Writers in the field of economic development and international trade who
have emphasized the role of climate have tended - overwhelmingly - to
be very conservative in their perspective.
This, of course, doesn't mean that climate has _no_ role in the
interpretation of contemporary developments in particular socio-economic
formations. E.g. the impact _of_ capitalist development _on_ climate (as
in the destruction of tropical rain forests) is certainly a contemporary
issue of importance. The impact, _then_, of the change in climate
brought about by capitalism can have other significant socio-economic
effects (even mainstream economists recognize this with their use of the
concept of externalities).
> >How an increase in the productivity of labor increases the level and
> >variety of needs by the working class remains to be demonstrated. My
> >question to you would be: how and why?
> Well since you worked in an auto plant, you will know that auto workers
> become more sophisticated about the choice of their own cars, what kind of
> car they need, as a result of what they experience in the auto plant. I was
> making a general point, and I take it to be fairly self-evident, and I am
> surprised you don't get it.
This rests on a misconception of the labor process in the auto industry.
The nature of assembly line production means that workers rather than
having their knowledge and skills increased as a result of their work
often experience "de-skilling". Indeed, one doesn't even need to know what
a car is! (let alone how it is put together, or how it operates, or the
variations in quality in different models and brands) to work "on the
line". _All_ one needs to know is the particular sequence of tasks
associated with the particular job that you perform on the assembly line.
Thus, anyone in reasonably good health with 2 arms and 2 legs and an
average dexterity (and a high willingness to tolerate repetitious activity
and the stress associated with a job where "scientific management", i.e.

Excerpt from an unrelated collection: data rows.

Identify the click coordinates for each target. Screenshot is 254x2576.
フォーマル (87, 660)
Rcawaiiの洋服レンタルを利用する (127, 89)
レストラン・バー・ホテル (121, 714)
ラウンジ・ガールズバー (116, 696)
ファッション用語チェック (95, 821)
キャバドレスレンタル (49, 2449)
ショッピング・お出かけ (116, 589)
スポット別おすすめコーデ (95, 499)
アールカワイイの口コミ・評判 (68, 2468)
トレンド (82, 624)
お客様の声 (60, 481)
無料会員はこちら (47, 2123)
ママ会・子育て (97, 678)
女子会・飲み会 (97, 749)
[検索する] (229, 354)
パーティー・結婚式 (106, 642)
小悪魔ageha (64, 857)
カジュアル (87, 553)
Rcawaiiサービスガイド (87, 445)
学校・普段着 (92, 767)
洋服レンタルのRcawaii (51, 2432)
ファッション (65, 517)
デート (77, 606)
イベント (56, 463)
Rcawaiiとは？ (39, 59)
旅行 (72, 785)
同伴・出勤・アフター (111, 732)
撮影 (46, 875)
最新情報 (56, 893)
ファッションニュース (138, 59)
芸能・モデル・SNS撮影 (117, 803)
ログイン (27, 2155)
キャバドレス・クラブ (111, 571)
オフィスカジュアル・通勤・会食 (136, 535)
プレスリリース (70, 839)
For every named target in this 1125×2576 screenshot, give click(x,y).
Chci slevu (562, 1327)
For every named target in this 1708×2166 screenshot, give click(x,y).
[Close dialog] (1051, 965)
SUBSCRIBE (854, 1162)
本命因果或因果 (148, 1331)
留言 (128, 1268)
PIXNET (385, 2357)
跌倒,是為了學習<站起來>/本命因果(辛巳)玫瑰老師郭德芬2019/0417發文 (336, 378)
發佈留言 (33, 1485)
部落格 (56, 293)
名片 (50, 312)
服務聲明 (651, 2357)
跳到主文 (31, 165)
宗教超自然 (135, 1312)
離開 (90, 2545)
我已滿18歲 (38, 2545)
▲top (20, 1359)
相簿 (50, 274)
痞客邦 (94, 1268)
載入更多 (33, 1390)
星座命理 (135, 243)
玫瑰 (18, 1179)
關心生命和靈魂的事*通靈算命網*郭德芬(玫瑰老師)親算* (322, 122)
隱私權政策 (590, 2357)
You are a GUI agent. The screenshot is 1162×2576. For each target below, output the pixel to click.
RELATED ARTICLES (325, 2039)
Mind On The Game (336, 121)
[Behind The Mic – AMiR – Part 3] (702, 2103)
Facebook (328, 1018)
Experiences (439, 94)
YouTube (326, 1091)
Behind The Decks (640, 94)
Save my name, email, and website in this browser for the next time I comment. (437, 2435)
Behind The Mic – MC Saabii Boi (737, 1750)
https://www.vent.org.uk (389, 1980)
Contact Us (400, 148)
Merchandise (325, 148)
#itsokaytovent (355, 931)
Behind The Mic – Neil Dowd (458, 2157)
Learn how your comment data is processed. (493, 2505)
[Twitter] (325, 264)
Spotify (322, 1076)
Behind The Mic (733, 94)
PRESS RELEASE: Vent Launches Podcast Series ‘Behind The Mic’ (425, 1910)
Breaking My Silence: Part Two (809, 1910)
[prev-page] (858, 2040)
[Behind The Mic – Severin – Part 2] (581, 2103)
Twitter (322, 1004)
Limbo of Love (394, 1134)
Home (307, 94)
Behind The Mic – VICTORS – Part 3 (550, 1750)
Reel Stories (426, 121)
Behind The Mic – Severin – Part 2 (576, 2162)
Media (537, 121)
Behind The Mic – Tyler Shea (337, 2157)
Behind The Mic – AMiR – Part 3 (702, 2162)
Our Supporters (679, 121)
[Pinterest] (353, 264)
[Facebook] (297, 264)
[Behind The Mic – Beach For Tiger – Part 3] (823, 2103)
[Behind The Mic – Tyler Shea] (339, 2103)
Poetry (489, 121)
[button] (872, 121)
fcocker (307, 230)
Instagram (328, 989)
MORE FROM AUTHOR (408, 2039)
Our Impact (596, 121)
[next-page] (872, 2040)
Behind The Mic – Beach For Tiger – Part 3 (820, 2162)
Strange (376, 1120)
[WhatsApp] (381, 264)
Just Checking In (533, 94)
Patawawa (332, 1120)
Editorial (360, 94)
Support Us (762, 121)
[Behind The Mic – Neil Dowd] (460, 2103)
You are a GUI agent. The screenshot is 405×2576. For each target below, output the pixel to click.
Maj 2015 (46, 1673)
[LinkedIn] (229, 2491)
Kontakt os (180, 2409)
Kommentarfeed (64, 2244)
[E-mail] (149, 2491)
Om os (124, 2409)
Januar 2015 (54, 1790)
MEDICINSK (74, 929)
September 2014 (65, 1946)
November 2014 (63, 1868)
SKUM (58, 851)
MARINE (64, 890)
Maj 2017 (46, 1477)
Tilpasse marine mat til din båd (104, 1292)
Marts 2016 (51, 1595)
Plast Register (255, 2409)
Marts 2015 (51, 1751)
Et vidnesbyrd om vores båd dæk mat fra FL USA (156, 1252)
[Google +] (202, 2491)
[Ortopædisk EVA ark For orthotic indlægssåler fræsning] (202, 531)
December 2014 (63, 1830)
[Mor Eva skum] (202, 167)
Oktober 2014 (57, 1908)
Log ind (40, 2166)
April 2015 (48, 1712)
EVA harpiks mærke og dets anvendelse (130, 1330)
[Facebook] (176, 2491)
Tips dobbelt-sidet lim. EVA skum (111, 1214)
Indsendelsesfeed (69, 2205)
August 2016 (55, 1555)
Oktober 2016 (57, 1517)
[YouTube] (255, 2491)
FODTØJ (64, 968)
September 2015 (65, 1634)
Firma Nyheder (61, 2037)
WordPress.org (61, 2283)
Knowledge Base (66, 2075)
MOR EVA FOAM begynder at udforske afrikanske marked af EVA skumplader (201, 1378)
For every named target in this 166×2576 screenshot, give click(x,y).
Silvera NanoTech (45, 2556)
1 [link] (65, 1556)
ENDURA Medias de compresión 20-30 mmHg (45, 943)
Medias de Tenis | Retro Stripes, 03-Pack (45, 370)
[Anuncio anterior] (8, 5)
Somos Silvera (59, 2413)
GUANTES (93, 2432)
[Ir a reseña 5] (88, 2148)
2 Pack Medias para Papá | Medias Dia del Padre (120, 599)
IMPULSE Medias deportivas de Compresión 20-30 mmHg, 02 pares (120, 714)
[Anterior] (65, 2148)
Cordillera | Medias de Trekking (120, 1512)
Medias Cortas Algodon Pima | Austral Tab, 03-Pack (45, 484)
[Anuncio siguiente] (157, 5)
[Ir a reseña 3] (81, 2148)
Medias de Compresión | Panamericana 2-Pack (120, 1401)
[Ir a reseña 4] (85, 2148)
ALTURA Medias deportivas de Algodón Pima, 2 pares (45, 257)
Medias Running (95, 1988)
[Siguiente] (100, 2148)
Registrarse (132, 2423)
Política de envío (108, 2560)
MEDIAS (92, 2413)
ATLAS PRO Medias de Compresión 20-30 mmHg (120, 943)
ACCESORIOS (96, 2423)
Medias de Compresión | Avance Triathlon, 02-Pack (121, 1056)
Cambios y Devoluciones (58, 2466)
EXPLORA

Taylorism, is employed) can work in an auto plant. Except for a small
minority of skilled workers (such as tool-and-die makers, machinists,
electricians, etc.) no skill is required or desired (at the Ford and GM
plants where I worked, all unskilled jobs required a maximum of 2 days
training). In this sense, an auto plant could perhaps be said to be one
of the most highly developed examples of "modern industry" (in the above
sense, btw, I think that the category of "abstract labour" is one which
mirrors an actual historical process and the internal logic of the labor
process under late capitalism).
What you take to be self-evident is apparently the proposition that the
activity of production results in increased knowledge and increased needs.
Yet, there is nothing apparent about this. If one, for example, works in a
shipyard producing luxury yachts, this does not mean that one comes to
desire or "need" yachts. Indeed, one could make a counter-argument that if
you are aware of what goes on in some factories, your desire for the
commodities that you produce might decrease. Thus, if you have ever worked
in a meat-packing plant, your desire for meat would be altered and, quite
probably, diminished. Similarly, I would _never_ even consider buying a
automobile I helped to build.
On the other hand, one can see that _as consumers_, workers' "needs"
change in accord with the growth of the variety of consumer goods
available. To understand this, however, one must look beyond the range of
"consumer choices" to see how firms help to create and manufacture "needs"
through the process of advertising and marketing. And this topic, as
we have discussed recently, is obviously of increased relevance when we
are discussing advanced capitalist economies where markets are
increasingly dominated by oligopolies. Even in less developed capitalist
economies, one can see an increasing degree to which markets are
oligopolistic, especially given the increasing role of transnational
corporations (and their advertising!) on world markets.